Many spans share an identical regulations scheme, as regulations do with timespans. Templates let us tag whole sets of children under memorable names, and apply them to other parents. We can even tweak that child set in the future by referring to the template name, without chasing down and updating every parent in the original selection.

Spans can invoke regulationTemplates, and regulations have timeSpanTemplatess; they work identically in their respective scopes, so we'll illustrate with the former:

  • To make a template, select a span and enter a new name for its regulationTemplate. The span will take on the template immediately -- if it had existing regulation data (either inline or from a previous template), the new template will inherit them as well.

  • Other spans can subscribe to the template, by invoking the same name. All subscribing spans will take on the template’s list of regulations.

  • Find and edit a template's contents by selecting a subscribing span. Changes to a template will propagate to all other subscribers.

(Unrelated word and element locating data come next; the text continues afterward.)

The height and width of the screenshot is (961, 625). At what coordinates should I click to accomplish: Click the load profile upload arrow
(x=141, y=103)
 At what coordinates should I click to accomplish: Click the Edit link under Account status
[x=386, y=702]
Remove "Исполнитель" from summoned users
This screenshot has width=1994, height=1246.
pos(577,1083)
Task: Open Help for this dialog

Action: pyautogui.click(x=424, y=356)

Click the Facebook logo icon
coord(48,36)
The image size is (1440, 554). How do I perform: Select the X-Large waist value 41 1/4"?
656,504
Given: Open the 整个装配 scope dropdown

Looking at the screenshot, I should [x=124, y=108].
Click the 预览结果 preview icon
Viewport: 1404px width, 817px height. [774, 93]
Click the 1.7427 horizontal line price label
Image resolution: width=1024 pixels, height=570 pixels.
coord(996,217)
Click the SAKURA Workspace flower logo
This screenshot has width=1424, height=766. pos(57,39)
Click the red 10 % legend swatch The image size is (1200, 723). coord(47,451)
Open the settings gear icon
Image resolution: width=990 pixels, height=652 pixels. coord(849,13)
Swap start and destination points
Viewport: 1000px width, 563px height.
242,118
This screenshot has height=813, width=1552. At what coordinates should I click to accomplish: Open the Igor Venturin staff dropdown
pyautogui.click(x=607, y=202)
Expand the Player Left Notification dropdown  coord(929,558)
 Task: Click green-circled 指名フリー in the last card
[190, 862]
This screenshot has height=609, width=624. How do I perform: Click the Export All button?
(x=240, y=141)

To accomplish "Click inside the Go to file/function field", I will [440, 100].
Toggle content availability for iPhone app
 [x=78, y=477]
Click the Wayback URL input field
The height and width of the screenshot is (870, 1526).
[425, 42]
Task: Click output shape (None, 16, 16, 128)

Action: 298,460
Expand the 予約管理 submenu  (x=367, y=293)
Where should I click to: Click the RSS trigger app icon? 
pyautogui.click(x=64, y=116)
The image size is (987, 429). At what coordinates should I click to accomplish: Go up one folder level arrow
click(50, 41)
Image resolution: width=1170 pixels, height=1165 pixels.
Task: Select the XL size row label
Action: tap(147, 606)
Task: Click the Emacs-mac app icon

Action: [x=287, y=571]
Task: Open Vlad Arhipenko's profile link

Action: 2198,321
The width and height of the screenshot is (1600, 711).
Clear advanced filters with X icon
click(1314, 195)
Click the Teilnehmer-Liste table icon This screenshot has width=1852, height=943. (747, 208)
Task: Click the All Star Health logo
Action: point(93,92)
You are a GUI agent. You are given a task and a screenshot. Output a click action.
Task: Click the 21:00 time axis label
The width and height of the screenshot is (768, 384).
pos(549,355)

  • Unsubscribe a span from a template, by changing that regulationTemplate reference. Depending on the new reference, it can

    • subscribe to another template, by invoking that name
    • make a new, identical template and subscribe to that, by entering a new name (this essentially takes us back to the first bullet)
    • unsubscribe from all templates, by clearing the template field entirely. The span inherits the old template contents as inline regulations, though future updates to the template will not propagate to the span.

Shortcuts and caveats

  • The regulation and timespan sections each have an input. Depending on the current selection, it can promote inline data to a template, or rename the existing template.

  • Invoking a nonexistent template will automatically create it, prepopulated with the referrer's existing child data. This means we can create multiple similar templates by subscribing to one, immediately switching to a new template name, and tweaking it from there.

  • Templates exist only in the digitizer, to facilitate data entry. Imported surveys don't come with any, nor will the exported CurbLR preserve them. This means digitizers making heavy use of templates will export a verbose, highly repetitive CurbLR once it eliminates the references.